Wer nach Portugal reist, den zieht es ans Meer. Das Land hat mehr als 600 Kilometer Küste, mediterran im Süden, wild und rau im Norden. Dass es im Landesinneren auch noch einen Nationalpark gibt, schien für Touristen lange nebensächlich.
Zumindest die Portugiesen selbst aber haben seit einigen Jahren den Charme der Berge in den Sommermonaten entdeckt. Seither wandern viele Einheimische in ihrem einzigen offiziellen Nationalpark, sie trinken heilendes Quellwasser oder baden in den Süßwasserseen.
Von der Hafenstadt Porto aus fährt man mit dem Auto knapp zwei Stunden, bis der Nationalpark erreicht ist. Auf den letzten Kilometern führt ein einspuriges Sträßchen durch enge Kurven und über steile Abschnitte.
Zwischen den Dörfern Rio Caldo und Cova trifft die Straße schließlich auf einen Stausee, der bereits im Nationalpark liegt. Er ist umgeben von üppig bewachsenen Bergen mit Spitzen aus Granit. Auf dem Stausee, der wie alle anderen Seen des Nationalparks zur Stromerzeugung genutzt wird, tummeln sich Wassersportler in kleinen Segelbooten und Kajaks.
Weiter geht die Fahrt nach Campo do Gerês. Die meisten Gebäude des Dorfes stammen aus dem 18. Jahrhundert und sind aus schwarzen Granitquadern erbaut. Teilweise leben dort Mensch und Tier noch unter einem Dach. Unter mancher Wohnung stehen Kühe im Stall. Die Tiere heizen mit ihrer Körperwärme den Fußboden der Zimmer darüber. Üppige Weinreben neben den Gebäuden schützen im Sommer vor der Sonne. Aus den Trauben wird ein einfacher trockener Weißwein gekeltert.
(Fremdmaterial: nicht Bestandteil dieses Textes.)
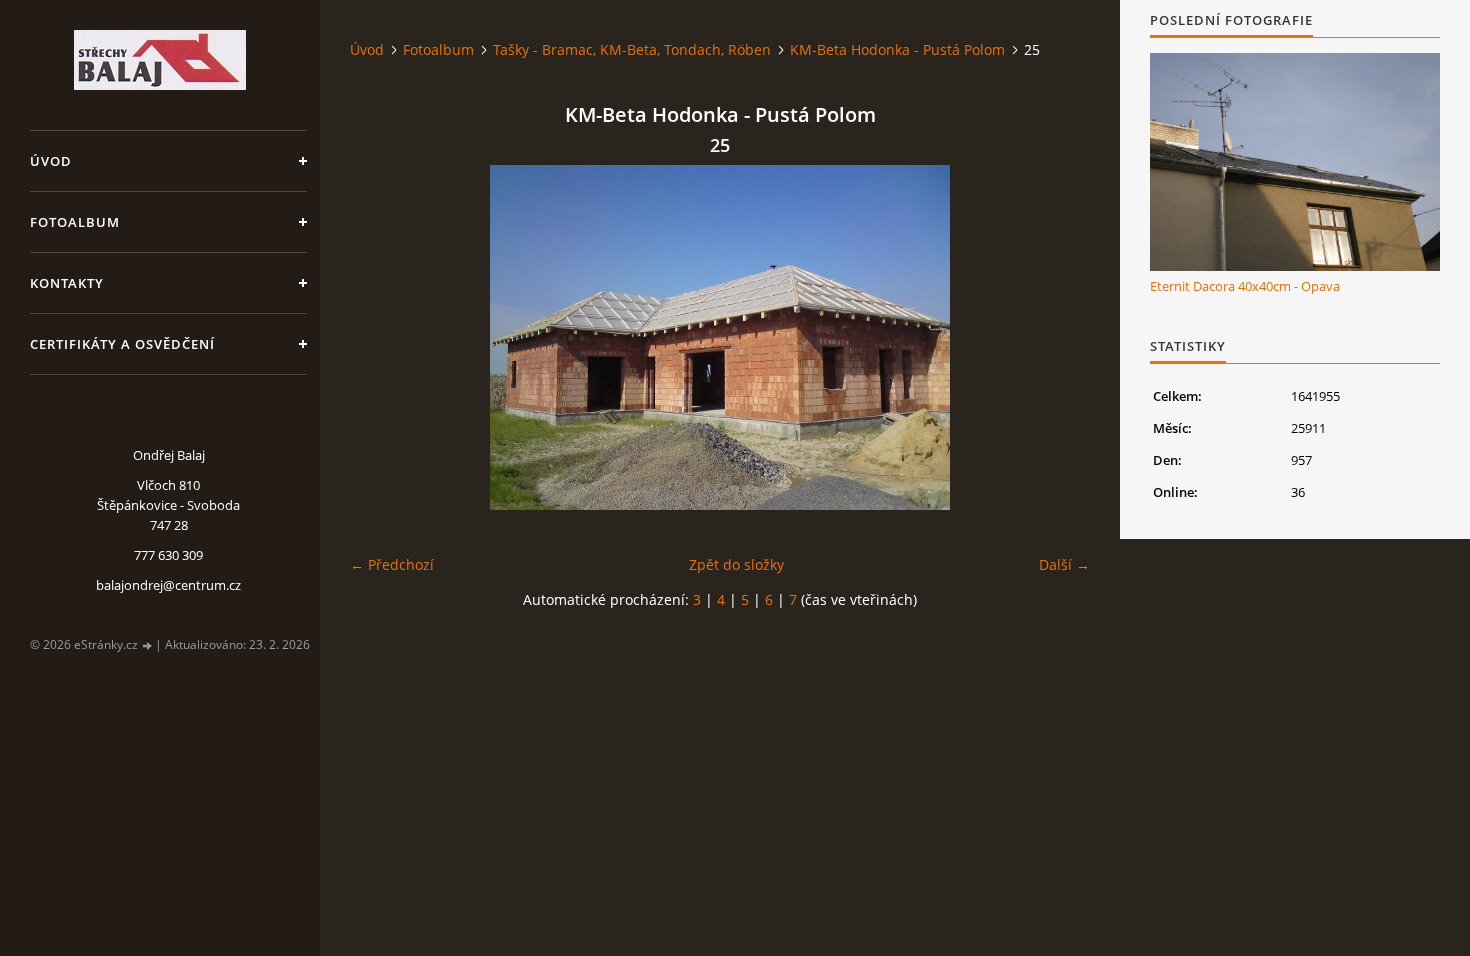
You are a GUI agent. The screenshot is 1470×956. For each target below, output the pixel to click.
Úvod (51, 161)
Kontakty (67, 283)
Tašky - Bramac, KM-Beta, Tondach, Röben (632, 49)
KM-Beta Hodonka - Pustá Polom (897, 49)
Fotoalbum (75, 222)
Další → (1064, 564)
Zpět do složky (736, 564)
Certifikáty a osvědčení (122, 344)
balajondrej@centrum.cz (168, 585)
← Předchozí (392, 564)
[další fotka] (1057, 337)
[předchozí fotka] (382, 337)
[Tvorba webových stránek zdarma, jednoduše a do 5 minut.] (148, 645)
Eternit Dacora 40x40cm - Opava (1245, 286)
Seine Familie lebe hier schon seit Generation, erzählt der Rentner Bruno. Seine Kinder seien allerdings nach der Schulzeit nach Porto gezogen. Für ihn kommt das auf keinen Fall infrage. Auf die Berge, die frische Luft und den eigenen Wein will er nicht verzichten.
Angler zieht es an den einige Kilometer entfernten Stausee Vilarinho das Furnas mit seinen einsamen Buchten zwischen den Felsen. Auf den Steinen dösen Geckos in der Sonne. Wer hier Forellen fischen will, muss sich vorher eine Angellizenz im 25 Kilometer südlich gelegenen Vieira do Minho besorgen. Sie kostet fünf Euro und gilt das ganze Jahr.
Auch Camper finden im Nationalpark ein paar schöne Plätzchen. Zwischen dem Stausee und Campo do Gerês etwa liegt eine sehr gepflegte Anlage. Zwei Personen bezahlen dort rund 18 Euro für eine Übernachtung.
Für Schwimmer gibt es nördlich des Stausees im Fluss Rio Homem einige natürliche Badebecken mit klarem Wasser. Von kleinen Wasserfällen können sich Besucher inmitten kolossaler Granitquader den Rücken massieren lassen. Wer ein Badebecken ganz für sich alleine haben möchte, wandert einfach etwas flussaufwärts.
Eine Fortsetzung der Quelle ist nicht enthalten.